__Your tasks__.
1. Quote the passage of the Solr backup email that opens with the words containing "There's no real" and closes with "if that's necessary.".
2. Continue the email about backing up Solr, picking up right after its last line.

There's no real need to do what you ask.

First thing is that you should always be prepared, in the worst-case
scenario, to regenerate your entire index.

That said, perhaps the easiest way to back up Solr is just to use
master/slave replication. Consider having a machine that's a slave to the
master (but not necessarily searched against) and periodically poll your
master (say daily or whatever your interval is). You can configure Solr to
keep N copies of the index as extra insurance. These will be fairly static
so if you _really_ wanted to you could just copy the <solrhome>/data
directory somewhere, but I don't know if that's necessary.

See: http://wiki.apache.org/solr/SolrReplication

Best
Erick


On Mon, Dec 3, 2012 at 6:07 AM, Andy D'Arcy Jewell <
andy.jew...@sysmicro.co.uk> wrote:

> Hi all.
>
> I'm new to SolR, and I have recently had to set up a SolR server running
> 4.0.

__Data block__.
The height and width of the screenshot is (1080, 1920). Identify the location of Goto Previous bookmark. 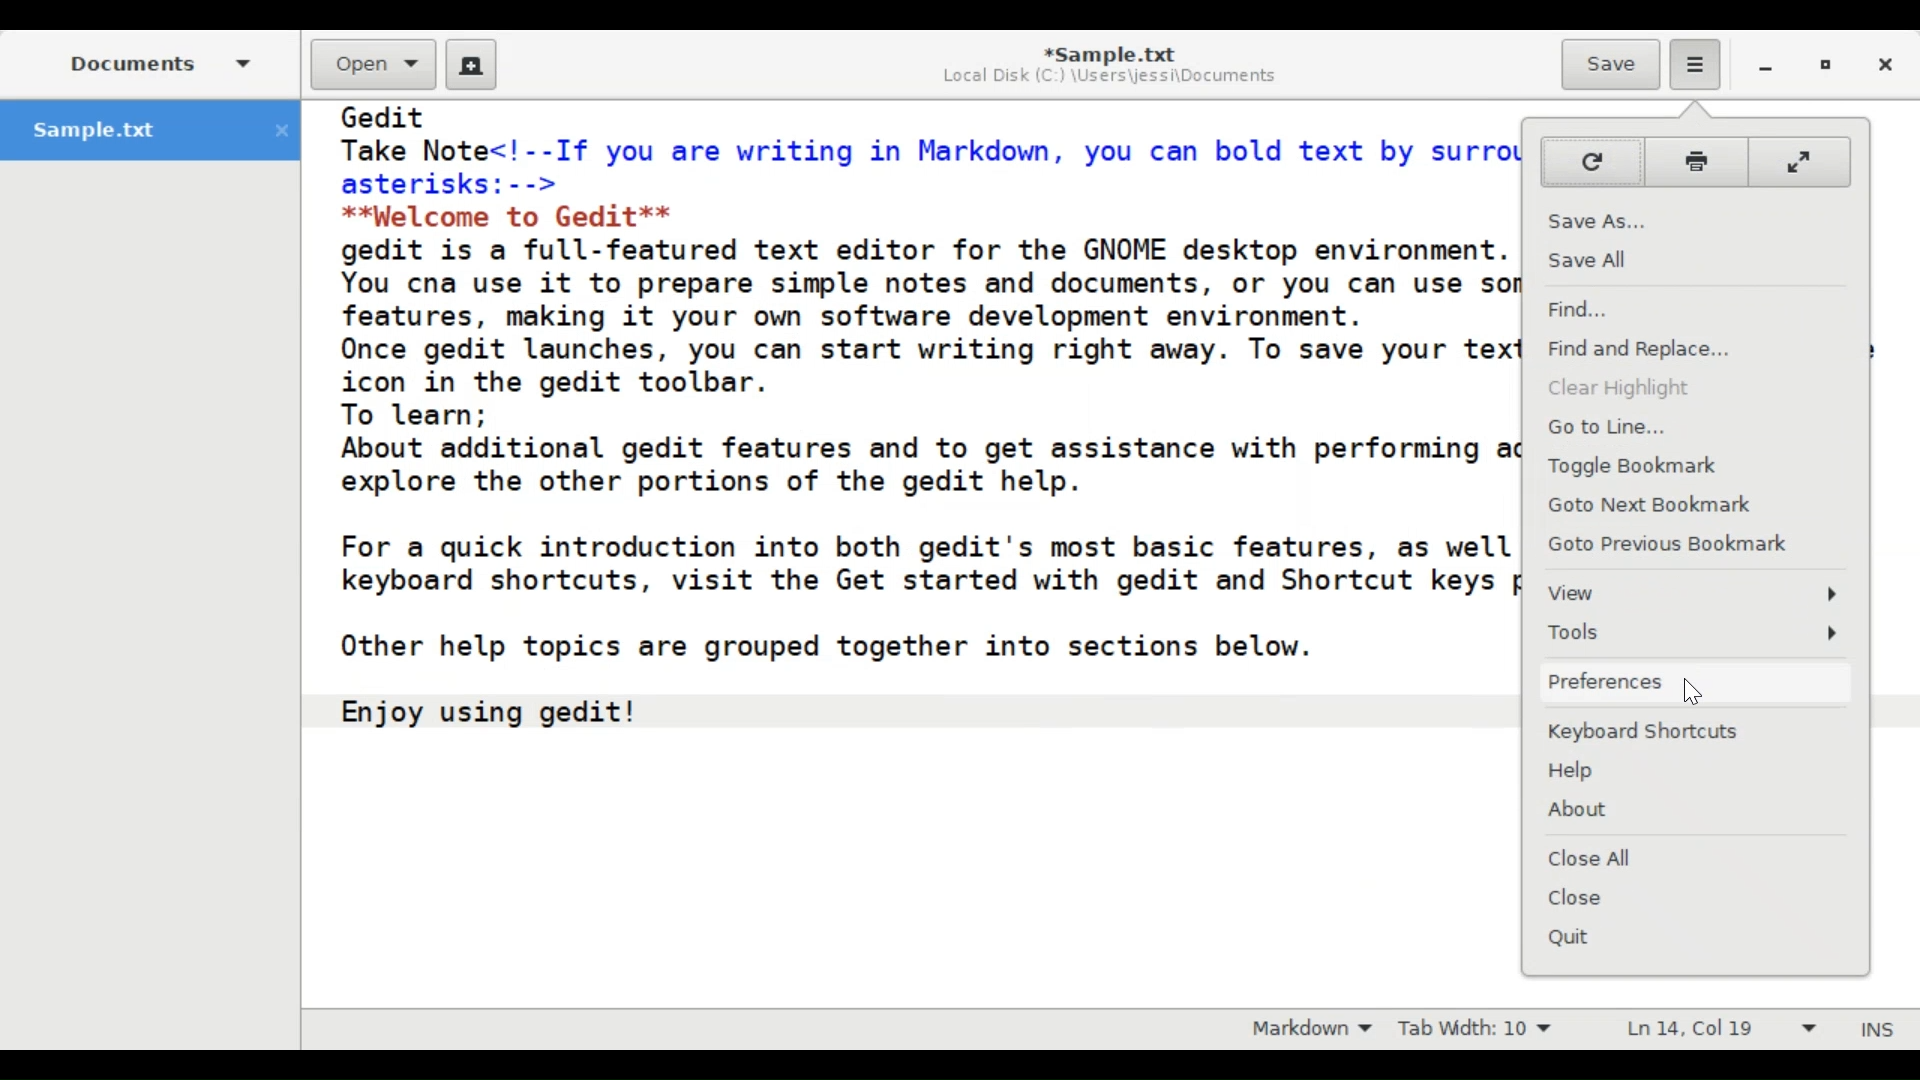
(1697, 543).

__Outputs in order__.
1.
There's no real need to do what you ask.

First thing is that you should always be prepared, in the worst-case
scenario, to regenerate your entire index.

That said, perhaps the easiest way to back up Solr is just to use
master/slave replication. Consider having a machine that's a slave to the
master (but not necessarily searched against) and periodically poll your
master (say daily or whatever your interval is). You can configure Solr to
keep N copies of the index as extra insurance. These will be fairly static
so if you _really_ wanted to you could just copy the <solrhome>/data
directory somewhere, but I don't know if that's necessary.

2.
>
> I've been searching for info on backing it up, but all I've managed to
> come up with is "it'll be different" or "you'll be able to do push
> replication" or using http and the command=backup parameter, which doesn't
> sound like it will be effective for a production setup (unless I've got
> that wrong)...
>
>
> I was wondering if I can just stop or suspend the SolR server, then do an
> LVM snapshot of the data store, before bringing it back on line, but I'm
> not sure if that will cut it. I gather merely rsyncing the data files won't
> do...
>
> Can anyone give me a pointer to that "easy-to-find" document I have so far
> failed to find? Or failing that, maybe some sound advice on how to proceed?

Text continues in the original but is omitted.